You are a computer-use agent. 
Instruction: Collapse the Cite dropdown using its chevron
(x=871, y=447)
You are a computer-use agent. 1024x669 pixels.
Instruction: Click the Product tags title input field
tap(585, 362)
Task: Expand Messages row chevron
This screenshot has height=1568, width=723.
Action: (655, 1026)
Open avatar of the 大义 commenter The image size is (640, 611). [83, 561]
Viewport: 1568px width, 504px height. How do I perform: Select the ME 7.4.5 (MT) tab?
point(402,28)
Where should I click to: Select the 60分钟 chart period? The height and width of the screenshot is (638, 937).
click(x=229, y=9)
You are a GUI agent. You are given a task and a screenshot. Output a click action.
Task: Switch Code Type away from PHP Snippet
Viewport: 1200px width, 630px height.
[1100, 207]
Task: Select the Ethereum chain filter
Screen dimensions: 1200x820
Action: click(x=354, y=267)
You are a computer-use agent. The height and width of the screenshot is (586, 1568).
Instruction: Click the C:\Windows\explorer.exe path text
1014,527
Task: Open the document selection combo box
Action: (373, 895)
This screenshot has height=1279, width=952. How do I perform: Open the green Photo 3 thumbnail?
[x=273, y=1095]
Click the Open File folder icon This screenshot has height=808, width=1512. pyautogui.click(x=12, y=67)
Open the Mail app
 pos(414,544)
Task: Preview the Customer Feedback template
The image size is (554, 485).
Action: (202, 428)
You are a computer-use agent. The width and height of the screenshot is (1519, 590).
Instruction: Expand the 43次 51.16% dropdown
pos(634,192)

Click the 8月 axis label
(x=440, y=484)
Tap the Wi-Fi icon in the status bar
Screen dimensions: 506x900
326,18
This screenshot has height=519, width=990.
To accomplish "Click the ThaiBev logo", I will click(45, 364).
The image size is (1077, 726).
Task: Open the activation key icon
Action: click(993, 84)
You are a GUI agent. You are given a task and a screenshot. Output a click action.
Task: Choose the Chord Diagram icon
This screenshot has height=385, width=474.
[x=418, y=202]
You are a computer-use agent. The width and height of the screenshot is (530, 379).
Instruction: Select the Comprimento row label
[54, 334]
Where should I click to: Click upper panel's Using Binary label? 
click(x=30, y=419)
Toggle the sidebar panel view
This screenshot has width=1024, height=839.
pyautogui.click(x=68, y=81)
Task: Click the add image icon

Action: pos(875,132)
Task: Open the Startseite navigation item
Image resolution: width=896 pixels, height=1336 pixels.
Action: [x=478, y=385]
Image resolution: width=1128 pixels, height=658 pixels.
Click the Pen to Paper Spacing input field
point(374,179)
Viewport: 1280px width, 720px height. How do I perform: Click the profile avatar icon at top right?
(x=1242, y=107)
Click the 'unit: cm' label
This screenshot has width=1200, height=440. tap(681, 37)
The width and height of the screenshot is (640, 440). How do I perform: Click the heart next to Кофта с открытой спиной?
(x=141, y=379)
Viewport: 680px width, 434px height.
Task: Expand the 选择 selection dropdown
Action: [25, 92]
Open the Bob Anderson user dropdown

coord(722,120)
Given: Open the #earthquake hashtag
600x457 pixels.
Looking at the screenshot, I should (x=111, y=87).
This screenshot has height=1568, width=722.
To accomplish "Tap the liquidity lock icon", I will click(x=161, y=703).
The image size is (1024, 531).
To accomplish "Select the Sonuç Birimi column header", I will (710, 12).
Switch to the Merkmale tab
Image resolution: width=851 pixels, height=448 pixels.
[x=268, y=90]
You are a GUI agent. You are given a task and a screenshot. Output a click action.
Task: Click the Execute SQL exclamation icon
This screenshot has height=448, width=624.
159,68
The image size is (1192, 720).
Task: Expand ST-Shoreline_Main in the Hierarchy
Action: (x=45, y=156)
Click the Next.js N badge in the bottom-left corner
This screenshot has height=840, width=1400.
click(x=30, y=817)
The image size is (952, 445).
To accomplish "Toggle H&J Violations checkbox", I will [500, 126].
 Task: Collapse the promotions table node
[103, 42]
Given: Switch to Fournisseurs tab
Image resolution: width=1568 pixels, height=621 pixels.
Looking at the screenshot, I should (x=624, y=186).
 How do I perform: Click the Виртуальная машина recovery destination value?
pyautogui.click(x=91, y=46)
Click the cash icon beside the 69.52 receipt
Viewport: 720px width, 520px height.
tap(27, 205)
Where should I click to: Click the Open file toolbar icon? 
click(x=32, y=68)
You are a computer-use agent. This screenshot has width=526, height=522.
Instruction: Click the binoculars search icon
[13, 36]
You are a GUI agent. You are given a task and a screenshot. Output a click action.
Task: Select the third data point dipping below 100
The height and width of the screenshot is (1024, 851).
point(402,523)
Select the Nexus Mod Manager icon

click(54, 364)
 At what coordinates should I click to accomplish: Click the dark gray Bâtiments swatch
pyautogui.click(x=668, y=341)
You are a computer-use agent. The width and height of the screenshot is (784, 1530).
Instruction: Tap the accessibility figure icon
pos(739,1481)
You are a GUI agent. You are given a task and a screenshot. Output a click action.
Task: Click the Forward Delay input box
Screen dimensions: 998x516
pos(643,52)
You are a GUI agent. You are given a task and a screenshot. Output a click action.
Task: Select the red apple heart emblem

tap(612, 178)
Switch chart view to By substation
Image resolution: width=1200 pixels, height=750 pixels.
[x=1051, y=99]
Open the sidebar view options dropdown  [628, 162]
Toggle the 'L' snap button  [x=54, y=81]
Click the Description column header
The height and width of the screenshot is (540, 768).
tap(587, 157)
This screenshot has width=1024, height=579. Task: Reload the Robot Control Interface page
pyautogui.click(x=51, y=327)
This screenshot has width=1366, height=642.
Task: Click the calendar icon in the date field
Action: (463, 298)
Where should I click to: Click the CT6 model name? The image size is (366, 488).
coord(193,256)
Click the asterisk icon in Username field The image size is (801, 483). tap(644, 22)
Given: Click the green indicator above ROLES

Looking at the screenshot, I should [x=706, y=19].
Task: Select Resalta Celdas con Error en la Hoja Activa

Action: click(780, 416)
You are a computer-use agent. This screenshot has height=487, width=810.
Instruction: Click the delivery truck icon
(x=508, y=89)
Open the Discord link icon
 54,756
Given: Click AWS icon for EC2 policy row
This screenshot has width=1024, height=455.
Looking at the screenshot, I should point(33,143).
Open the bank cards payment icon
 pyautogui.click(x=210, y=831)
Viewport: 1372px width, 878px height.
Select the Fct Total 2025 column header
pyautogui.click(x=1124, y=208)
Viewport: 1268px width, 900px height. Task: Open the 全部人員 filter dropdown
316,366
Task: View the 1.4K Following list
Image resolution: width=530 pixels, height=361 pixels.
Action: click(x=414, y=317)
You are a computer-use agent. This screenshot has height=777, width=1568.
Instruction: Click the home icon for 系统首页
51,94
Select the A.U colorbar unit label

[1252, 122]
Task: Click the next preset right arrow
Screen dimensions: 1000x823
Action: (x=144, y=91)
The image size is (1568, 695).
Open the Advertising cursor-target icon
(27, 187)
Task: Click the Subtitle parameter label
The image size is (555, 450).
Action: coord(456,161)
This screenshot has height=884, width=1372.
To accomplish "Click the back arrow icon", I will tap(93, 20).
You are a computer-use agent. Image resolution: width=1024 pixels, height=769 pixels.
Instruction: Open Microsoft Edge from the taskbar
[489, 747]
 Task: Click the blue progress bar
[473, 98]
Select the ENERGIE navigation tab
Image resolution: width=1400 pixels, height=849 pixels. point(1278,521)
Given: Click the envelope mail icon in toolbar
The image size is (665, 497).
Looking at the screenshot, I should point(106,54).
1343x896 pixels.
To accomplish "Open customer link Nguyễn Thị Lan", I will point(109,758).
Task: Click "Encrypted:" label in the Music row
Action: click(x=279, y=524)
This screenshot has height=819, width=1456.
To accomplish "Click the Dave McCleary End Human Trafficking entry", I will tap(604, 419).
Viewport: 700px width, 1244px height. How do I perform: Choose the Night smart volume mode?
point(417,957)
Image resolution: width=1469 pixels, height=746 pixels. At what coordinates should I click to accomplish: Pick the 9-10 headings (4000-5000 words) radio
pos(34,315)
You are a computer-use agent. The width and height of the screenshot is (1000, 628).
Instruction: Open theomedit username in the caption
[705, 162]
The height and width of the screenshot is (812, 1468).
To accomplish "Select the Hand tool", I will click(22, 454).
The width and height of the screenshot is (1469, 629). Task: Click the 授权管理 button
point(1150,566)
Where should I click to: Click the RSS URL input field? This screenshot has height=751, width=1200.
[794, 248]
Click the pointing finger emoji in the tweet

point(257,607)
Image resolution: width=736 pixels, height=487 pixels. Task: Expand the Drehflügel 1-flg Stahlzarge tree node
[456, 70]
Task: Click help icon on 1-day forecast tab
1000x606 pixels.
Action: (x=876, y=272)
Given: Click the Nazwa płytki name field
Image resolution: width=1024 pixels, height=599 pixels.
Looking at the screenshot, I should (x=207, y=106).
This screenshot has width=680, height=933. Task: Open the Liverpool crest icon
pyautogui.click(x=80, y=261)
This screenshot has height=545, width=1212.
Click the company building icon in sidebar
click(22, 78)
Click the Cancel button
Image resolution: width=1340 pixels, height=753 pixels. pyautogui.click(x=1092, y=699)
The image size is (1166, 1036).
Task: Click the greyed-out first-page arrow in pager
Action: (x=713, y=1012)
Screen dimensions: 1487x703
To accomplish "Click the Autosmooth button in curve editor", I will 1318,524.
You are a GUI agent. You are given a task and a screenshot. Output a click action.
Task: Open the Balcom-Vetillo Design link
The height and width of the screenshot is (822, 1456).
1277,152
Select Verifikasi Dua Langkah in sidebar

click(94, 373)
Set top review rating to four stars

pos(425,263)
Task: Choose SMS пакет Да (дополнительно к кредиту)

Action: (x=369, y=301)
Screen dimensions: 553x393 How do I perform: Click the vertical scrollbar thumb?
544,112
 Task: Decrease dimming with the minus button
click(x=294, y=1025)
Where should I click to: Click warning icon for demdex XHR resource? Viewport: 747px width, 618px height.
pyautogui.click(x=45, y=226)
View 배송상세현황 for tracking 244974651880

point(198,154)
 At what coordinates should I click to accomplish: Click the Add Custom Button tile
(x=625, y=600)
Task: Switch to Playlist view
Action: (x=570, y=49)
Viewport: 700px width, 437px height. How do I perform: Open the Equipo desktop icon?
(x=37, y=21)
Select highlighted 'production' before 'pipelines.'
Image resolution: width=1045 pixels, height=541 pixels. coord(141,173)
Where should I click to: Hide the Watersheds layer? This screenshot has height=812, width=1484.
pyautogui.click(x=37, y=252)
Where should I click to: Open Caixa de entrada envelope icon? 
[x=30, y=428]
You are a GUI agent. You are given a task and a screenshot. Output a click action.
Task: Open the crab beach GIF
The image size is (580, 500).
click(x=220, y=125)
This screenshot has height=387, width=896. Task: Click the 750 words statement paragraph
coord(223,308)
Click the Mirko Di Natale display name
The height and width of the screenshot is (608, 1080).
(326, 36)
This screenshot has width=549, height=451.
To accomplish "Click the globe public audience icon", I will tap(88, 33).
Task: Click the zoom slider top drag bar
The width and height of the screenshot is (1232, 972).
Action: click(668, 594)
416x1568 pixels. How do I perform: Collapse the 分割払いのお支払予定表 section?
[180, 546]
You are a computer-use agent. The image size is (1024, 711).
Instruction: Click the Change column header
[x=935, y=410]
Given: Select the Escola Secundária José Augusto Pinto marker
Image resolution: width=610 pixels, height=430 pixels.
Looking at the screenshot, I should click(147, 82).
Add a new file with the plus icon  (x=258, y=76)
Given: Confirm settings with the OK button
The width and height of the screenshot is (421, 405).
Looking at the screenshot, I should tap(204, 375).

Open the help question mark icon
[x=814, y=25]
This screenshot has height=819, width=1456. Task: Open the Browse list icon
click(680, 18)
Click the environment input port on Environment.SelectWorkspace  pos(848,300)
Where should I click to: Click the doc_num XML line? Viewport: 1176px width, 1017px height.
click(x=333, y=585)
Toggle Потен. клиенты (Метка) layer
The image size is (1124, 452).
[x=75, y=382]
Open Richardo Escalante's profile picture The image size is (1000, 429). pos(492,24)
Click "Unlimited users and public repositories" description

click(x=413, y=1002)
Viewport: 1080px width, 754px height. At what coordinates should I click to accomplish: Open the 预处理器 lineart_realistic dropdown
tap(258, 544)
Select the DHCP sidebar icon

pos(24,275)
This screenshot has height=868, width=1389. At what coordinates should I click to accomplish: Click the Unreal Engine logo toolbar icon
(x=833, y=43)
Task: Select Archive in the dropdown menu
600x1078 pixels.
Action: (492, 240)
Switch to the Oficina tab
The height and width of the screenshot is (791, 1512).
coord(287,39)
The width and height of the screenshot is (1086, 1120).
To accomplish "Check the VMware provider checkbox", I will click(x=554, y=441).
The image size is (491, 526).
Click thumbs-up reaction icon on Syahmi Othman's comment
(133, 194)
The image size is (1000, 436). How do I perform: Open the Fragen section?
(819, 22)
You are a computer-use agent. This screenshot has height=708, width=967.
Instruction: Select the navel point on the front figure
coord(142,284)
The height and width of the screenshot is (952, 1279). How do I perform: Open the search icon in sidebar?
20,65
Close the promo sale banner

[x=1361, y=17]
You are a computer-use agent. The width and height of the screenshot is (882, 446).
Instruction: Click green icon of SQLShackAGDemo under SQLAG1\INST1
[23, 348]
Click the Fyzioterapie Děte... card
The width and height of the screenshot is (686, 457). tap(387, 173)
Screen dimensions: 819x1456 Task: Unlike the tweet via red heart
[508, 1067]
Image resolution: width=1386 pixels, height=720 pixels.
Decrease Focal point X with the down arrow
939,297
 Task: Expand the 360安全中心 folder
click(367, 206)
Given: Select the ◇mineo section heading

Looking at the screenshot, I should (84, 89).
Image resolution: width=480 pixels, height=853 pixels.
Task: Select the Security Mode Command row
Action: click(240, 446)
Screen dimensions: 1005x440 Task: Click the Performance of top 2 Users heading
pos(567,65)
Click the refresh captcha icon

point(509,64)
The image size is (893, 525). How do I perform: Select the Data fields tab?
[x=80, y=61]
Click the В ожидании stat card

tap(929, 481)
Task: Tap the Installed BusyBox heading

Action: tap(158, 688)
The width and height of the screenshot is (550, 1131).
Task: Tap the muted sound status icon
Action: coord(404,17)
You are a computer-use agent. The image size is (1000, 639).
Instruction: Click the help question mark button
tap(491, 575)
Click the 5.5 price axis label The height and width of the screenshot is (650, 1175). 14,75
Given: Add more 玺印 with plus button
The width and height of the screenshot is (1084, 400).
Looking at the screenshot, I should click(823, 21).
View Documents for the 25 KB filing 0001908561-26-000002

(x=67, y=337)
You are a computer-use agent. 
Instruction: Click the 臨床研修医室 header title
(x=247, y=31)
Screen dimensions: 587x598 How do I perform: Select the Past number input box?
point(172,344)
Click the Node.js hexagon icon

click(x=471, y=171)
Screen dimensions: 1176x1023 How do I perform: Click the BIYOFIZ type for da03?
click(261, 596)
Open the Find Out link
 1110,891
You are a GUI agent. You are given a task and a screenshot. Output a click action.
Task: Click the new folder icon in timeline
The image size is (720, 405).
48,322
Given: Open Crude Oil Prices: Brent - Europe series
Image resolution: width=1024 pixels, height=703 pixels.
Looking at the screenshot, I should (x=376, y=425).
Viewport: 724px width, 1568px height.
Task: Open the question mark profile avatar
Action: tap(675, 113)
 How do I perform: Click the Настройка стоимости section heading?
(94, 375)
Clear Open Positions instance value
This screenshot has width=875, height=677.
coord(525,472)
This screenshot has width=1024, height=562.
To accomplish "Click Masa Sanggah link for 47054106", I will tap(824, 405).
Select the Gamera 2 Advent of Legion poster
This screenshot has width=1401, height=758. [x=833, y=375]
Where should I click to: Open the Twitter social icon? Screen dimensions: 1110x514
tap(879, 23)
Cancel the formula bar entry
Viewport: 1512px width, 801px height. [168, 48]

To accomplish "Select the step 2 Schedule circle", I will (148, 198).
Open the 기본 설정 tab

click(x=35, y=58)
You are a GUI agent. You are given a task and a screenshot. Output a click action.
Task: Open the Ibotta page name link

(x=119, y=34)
******************************
Problem description
Only lines holding the word "plus" are wanted; copy each one from the listing.

Completed task
Add a new file with the plus icon  (x=258, y=76)
Given: Add more 玺印 with plus button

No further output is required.